On 08/27/2014 04:20 PM, Andres Freund wrote:
On 2014-08-27 10:17:06 -0300, Claudio Freire wrote:
I think a somewhat smarter version of the explicit flushes in the
hack^Wpatch I posted nearby is going to more likely to be successful.


That path is "dangerous" (as in, may not work as intended) if the
filesystem doesn't properly understand range flushes (ehem, like
ext3).

The sync_file_range(SYNC_FILE_RANGE_WRITE) I used isn't a operation
guaranteeing durability. And - afaik - not implemented in a file system
specific manner. It just initiates writeback for individual pages. It
doesn't cause barrier, journal flushes or anything to be issued. That's
still done by the fsync() later.

The big disadvantage is that it's a OS specific solution, but I don't
think we're going to find anything that isn't in this area.

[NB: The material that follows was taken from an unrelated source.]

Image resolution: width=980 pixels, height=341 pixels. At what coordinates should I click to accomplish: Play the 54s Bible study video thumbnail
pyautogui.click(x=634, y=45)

I've been thinking for a long time that we should interleave the writes and the fsyncs. That still forces up to 1GB of dirty buffers to disk at once, causing a spike, but at least not more than that. Also, the scheduling of a spread checkpoint is currently a bit bogus; we don't take into account the time needed for the fsync phase.

A long time ago, Itagaki Takahiro wrote a patch sort the buffers and write them out in order (http://www.postgresql.org/message-id/flat/20070614153758.6a62.itagaki.takah...@oss.ntt.co.jp). The performance impact of that was inconclusive, but one thing that it allows nicely is to interleave the fsyncs, so that you write all the buffers for one file, then fsync it, then next file and so on. IIRC the biggest worry with that patch was that sorting the buffers requires a fairly large amount of memory, and making a large allocation in the checkpointer might cause an out-of-memory, which would be bad.

I don't think anyone's seriously worked on this area since. If the impact on responsiveness or performance is significant, I'm pretty sure the OOM problem could be alleviated somehow.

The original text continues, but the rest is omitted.